Rows from a data source
--------

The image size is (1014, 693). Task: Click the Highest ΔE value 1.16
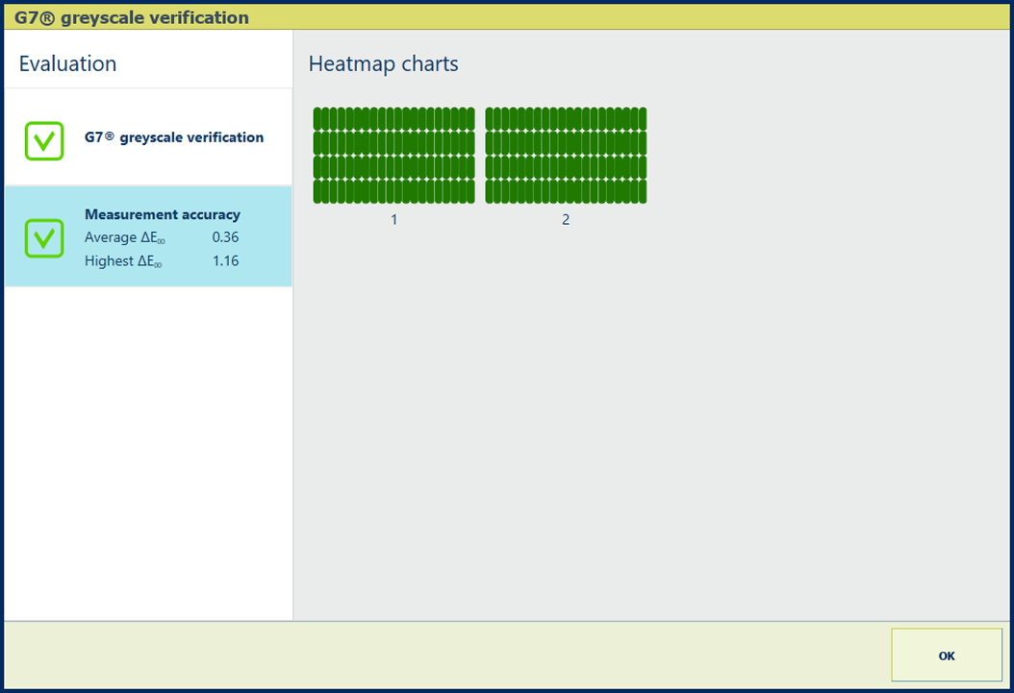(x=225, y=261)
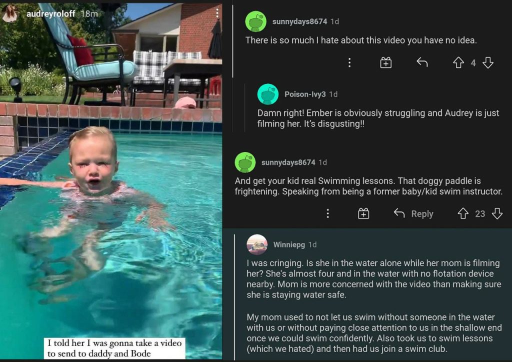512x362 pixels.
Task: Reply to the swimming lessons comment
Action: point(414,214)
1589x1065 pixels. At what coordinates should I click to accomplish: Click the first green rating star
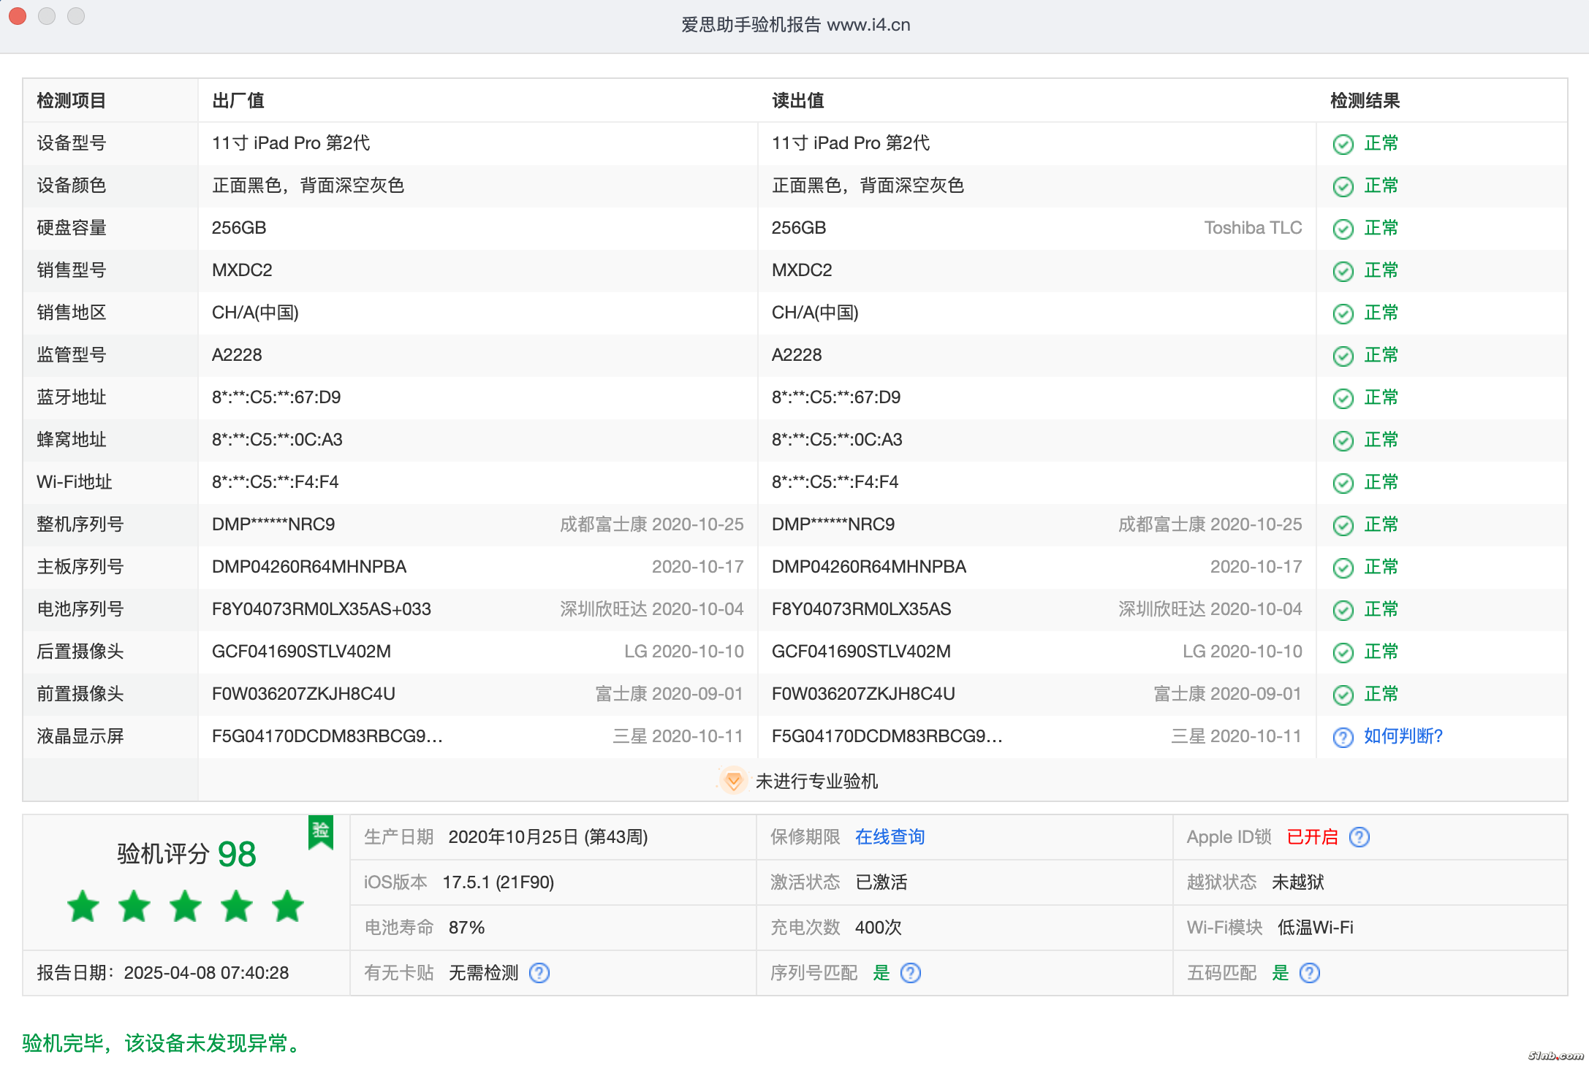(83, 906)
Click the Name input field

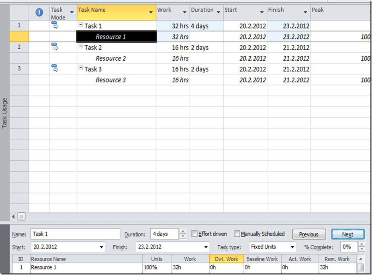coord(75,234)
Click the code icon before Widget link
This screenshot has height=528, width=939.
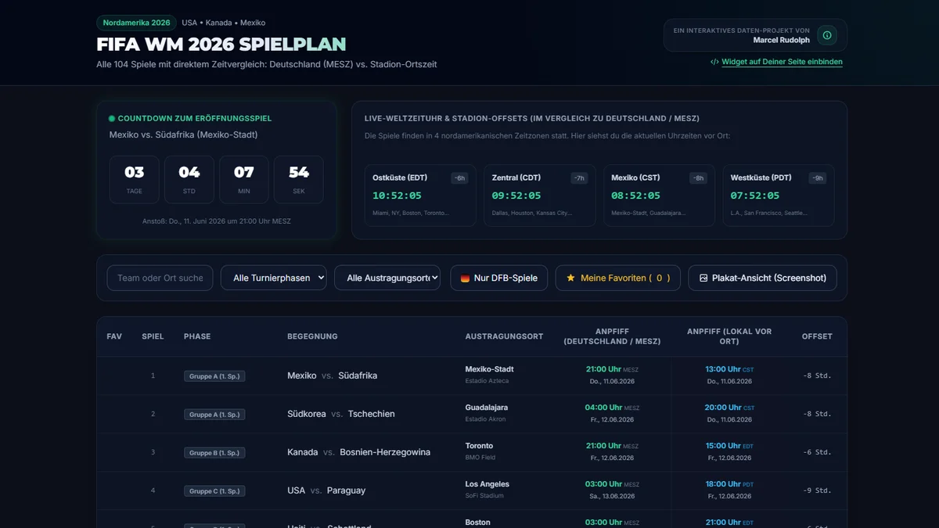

--------

* [The task]: Please retype every row above word for word, leaving out the pictures.

* [Output]:
The image size is (1014, 693). Task: Click the Highest ΔE value 1.16
(x=225, y=261)
512x362 pixels.
Task: Reply to the swimming lessons comment
Action: point(414,214)
1589x1065 pixels. At what coordinates should I click to accomplish: Click the first green rating star
(83, 906)
Click the Name input field

coord(75,234)
Click the code icon before Widget link
This screenshot has height=528, width=939.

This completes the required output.